On Iran sanctions, Robert Menendez goes there — all the way to Tehran, where he says the Obama administration is getting its talking points.
Robert Menendez just took off the gloves in what is becoming an extraordinary fight over Iran sanctions between a leading Democratic senator and a president of the same party.
Menendez, the New Jersey senator who is the top Democrat on the Senate Foreign Relations Committee, on Wednesday morning — hours after Obama’s State of the Union speech — told two top Obama administration officials that what they’re saying “sounds like talking points straight from Tehran.”
That barb and others seemed all the sharper because exchanges between Republicans and Democrats on the committee and by the two witnesses, Deputy Secretary of State Anthony Blinken and Treasury Undersecretary David Cohen, were otherwise polite and friendly.
Menendez has chafed for over a year at Obama administration pushback against efforts he is leading with Sen. Mark Kirk (R-Ill.) to pass sanctions that would go into effect should Iran walk away from talks with major powers over its nuclear capabilities.
The Senate Democrats, in the leadership last year, managed to quash the Menendez-Kirk initiative. Now that the Republicans are in the Senate majority, it’s back on, and Menendez says he’s ready to push ahead. The Kirk-Menendez bill, although it has yet to formally appear, is strongly backed by the American Israel Public Affairs Committee.
President Obama, in one of his two most important foreign policy pronouncements in the State of the Union speech Tuesday, said he would veto new sanctions.
Obama, in resisting new sanctions now, has the backing of some top Senate Democrats, including Sens. Barbara Boxer (D-Calid.), Dianne Feinstein (D-Calif.), Chris Coons (D-Del.), Chris Murphy (D-Conn.) and Tim Kaine (D-Va.), and two Republicans: Sens. Rand Paul (R-Ky.) and Jeff Flake (R-Ariz.).

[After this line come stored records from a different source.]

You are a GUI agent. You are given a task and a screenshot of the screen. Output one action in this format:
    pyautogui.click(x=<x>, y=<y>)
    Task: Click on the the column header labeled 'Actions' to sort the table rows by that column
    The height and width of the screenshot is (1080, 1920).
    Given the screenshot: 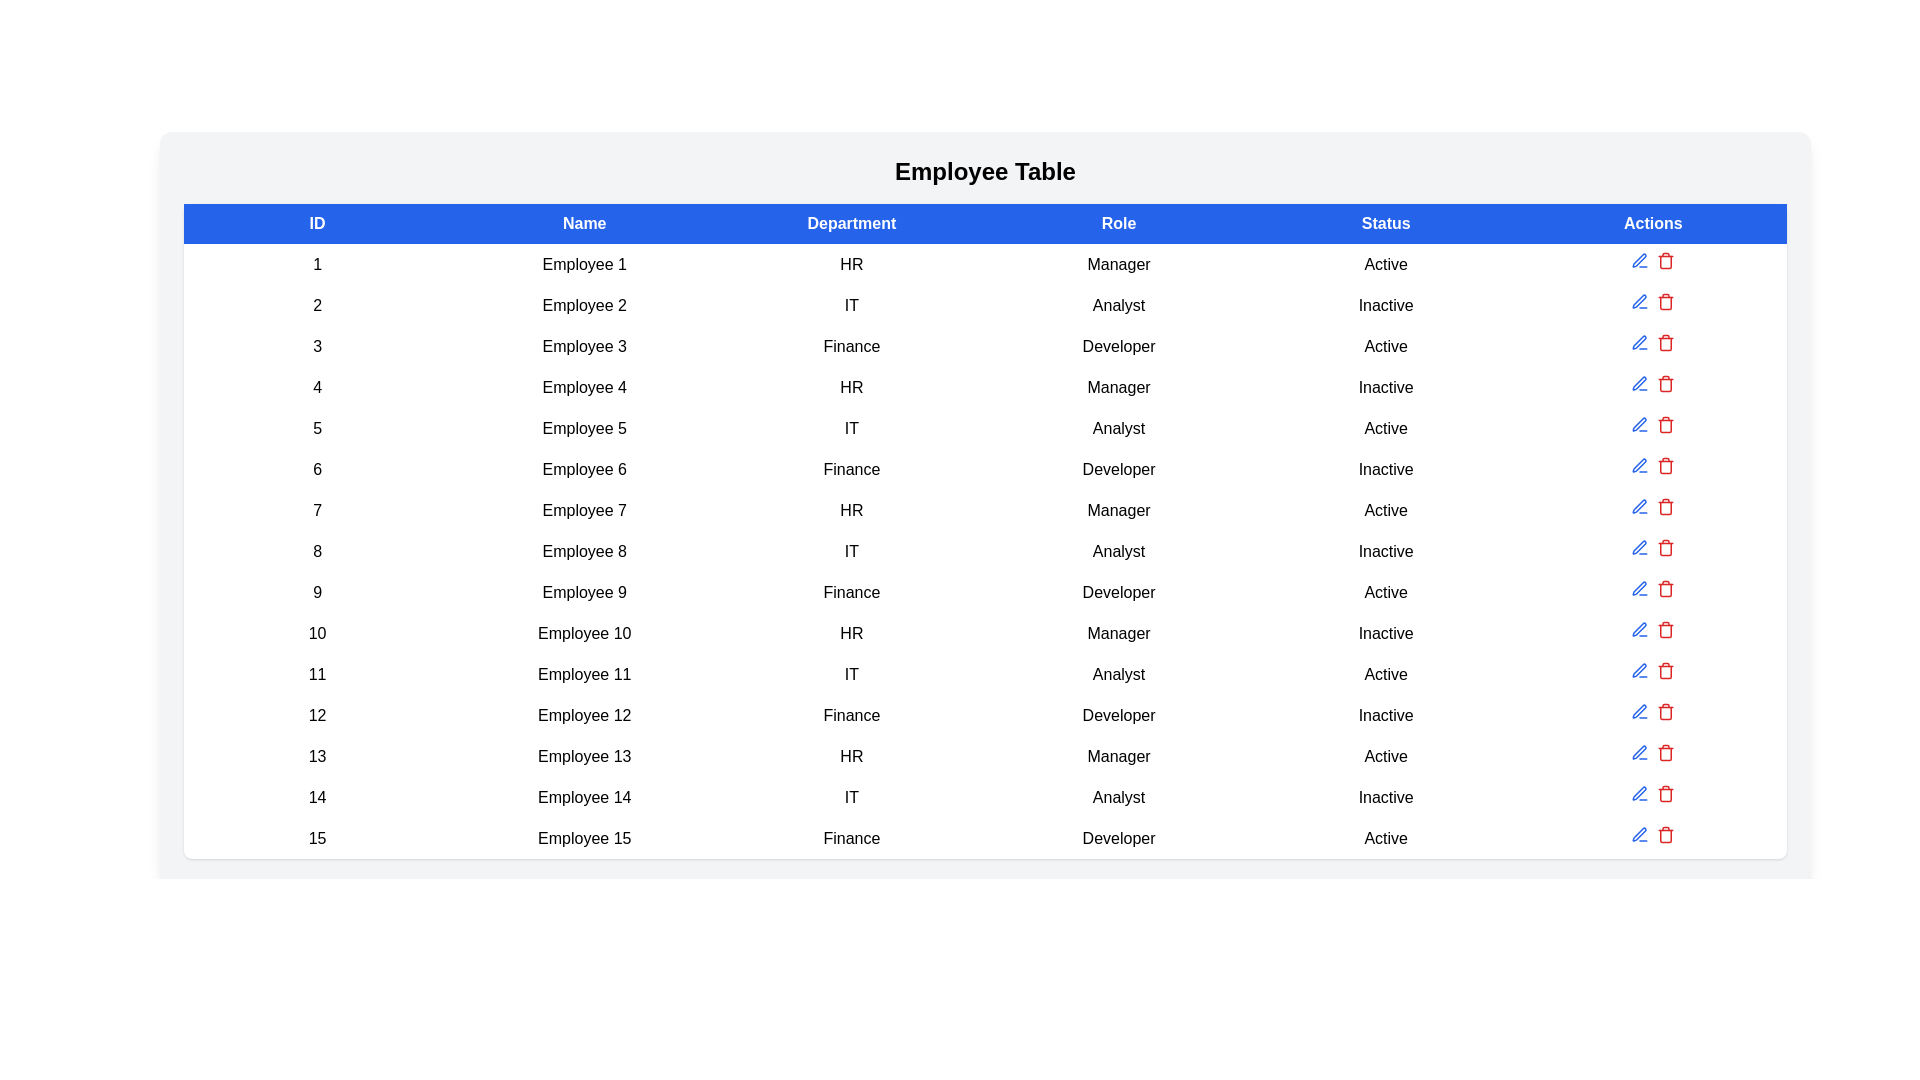 What is the action you would take?
    pyautogui.click(x=1653, y=223)
    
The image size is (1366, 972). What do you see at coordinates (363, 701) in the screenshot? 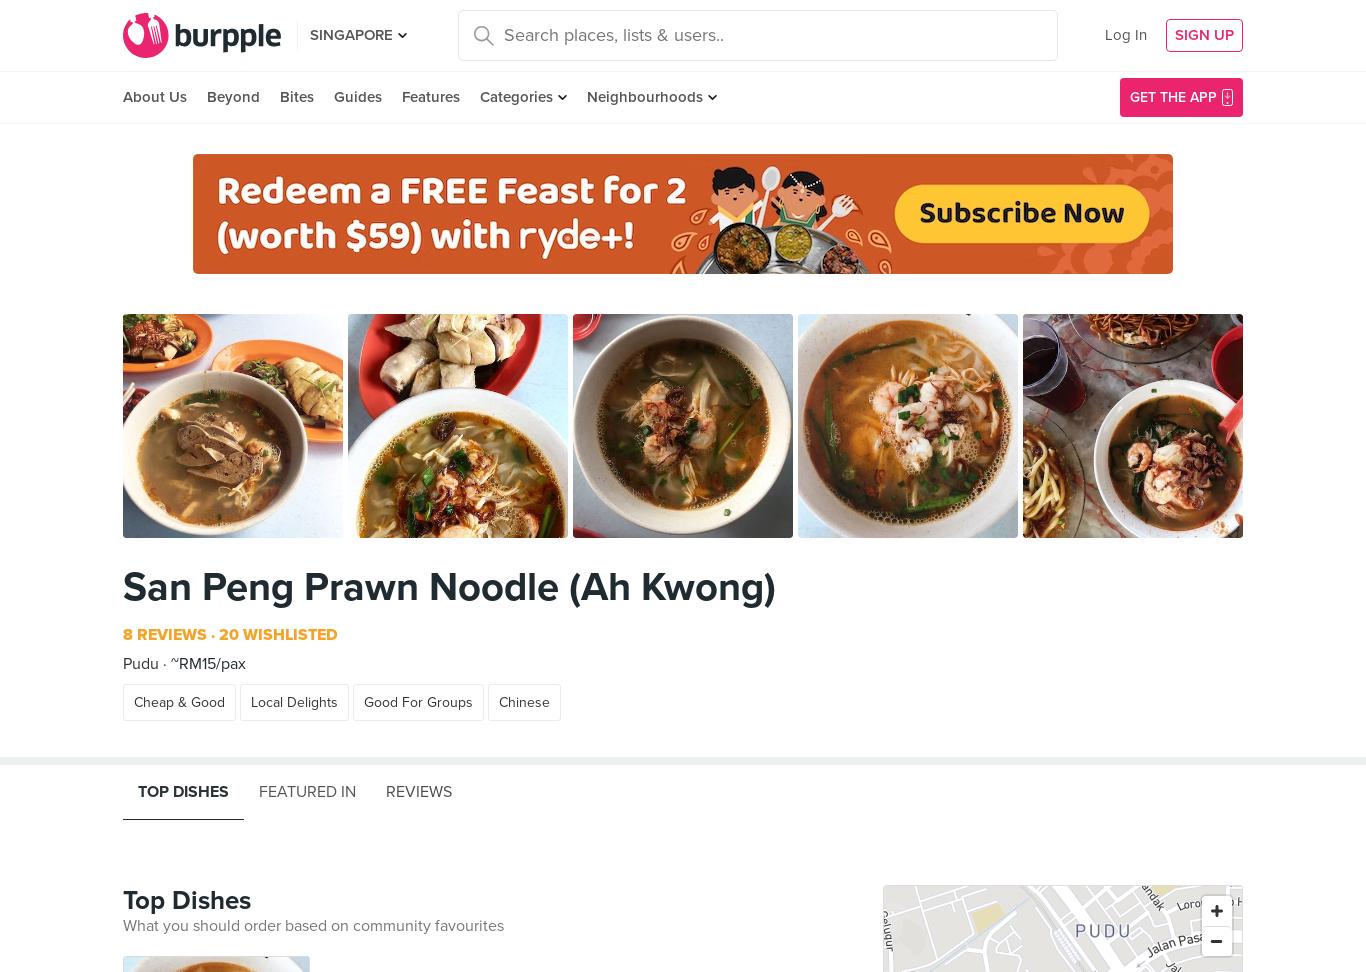
I see `'Good For Groups'` at bounding box center [363, 701].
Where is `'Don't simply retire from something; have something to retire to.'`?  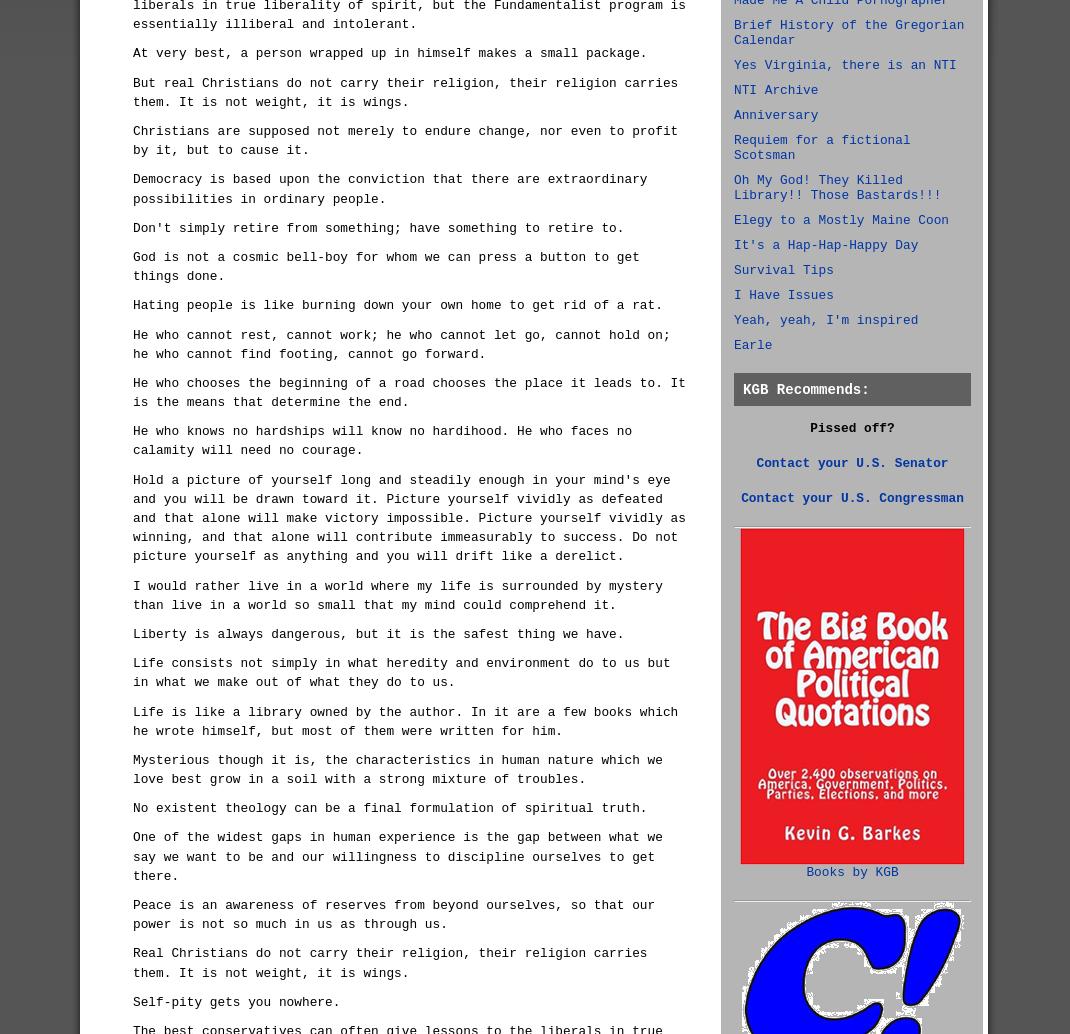 'Don't simply retire from something; have something to retire to.' is located at coordinates (377, 227).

So it’s not clear that Kirk-Menendez has the 67 votes needed to override Obama’s veto. Additionally, the Foreign Relations Committee chairman, Sen. Bob Corker (R-Tenn.) repeatedly made it clear during Wednesday’s hearing that he was not as interested in new sanctions as he was in his proposal to subject any final deal to an up or down congressional vote. Blinken suggested that such a proposal, passed as congressional legislation, would not violate the agreement governing the talks with Iran; previously, the Obama administration had resisted such a condition.
Menendez’ outburst principally had to do with administration claims that new sanctions would violate the agreement governing the talks. He says they would not, and accused Blinken and Cohen — and by extension Obama — of virtually holding Congress in contempt.
“Why is it possible that Iran will treat its parliament better than the administration” treats Congress, he said, referring to the likelihood that the Iranian government would have to approve a deal, although no such mechanism is in place yet in Congress. He also said Iran “does not believe” the Obama administration will show a credible use of force if talks fail.
Menendez’ rage has been building up; last week, the New York Times reported that at a closed meeting between Democratic senators and Obama, Menendez took offense at Obama’s claim that some senators were getting pressure from donors on the Iran issue.